Wie berichtet, hatte die Diakonie im Fall des toten 11-Jährigen bereits im Dezember Alarm geschlagen. Jetzt stellte sich heraus, dass das nicht die erste Warnung war.
Nach dem Suizid eines elfjährigen Buben in einem Flüchtlingsheim in Baden wird die Liste der Vorwürfe immer länger. Wie berichtet, hatte die Diakonie bereits im Dezember des Vorjahres Alarm geschlagen, weil der 23-Jährige Bruder des 11-Jährigen, der auch die Obsorge für fünf weitere Geschwister hatte, mit der Situation überfordert gewesen sein soll.
Wie der Kurier berichtet, setzte sich aber auch Christian Konrad in seiner Funktion als Flüchtlingskoordinator bereits drei Monate zuvor dafür ein, dass der 11-Jährige in die Obsorge des Jugendamtes übergeben wird.

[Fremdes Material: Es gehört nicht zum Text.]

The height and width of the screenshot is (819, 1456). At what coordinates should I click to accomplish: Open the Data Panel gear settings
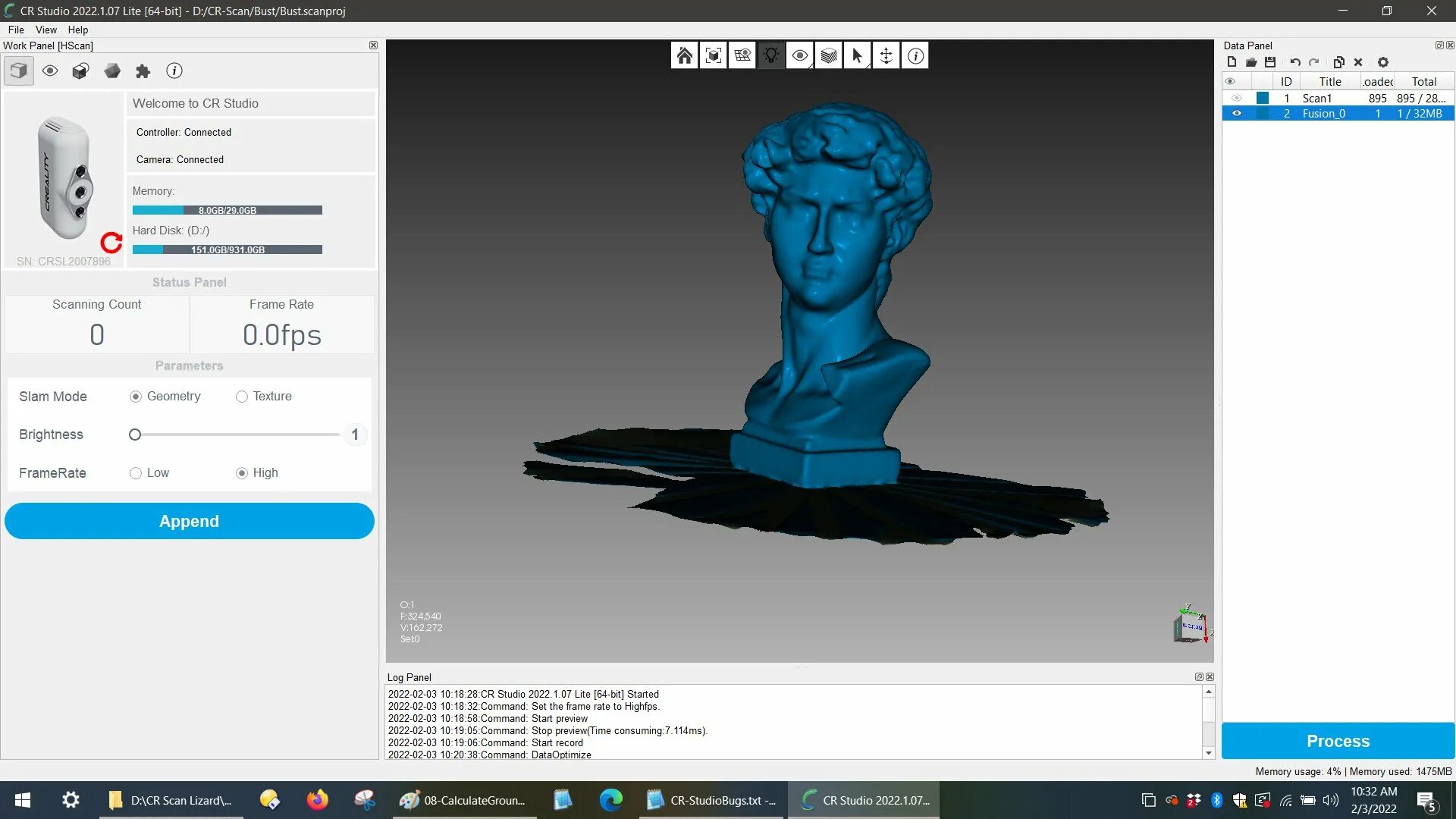click(x=1383, y=62)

Das Büro von Konrad verfasste demnach eine Mail an die zuständige Bezirkshauptmannschaft Baden bezüglich der Obsorge. Diesem war ein Schreiben der Diakonie beigefügt, das die kritische Situation skizzierte. Die lapidare Antwort der BH kam drei Wochen später, eine etwaige Obsorgeübertragung blieb aus.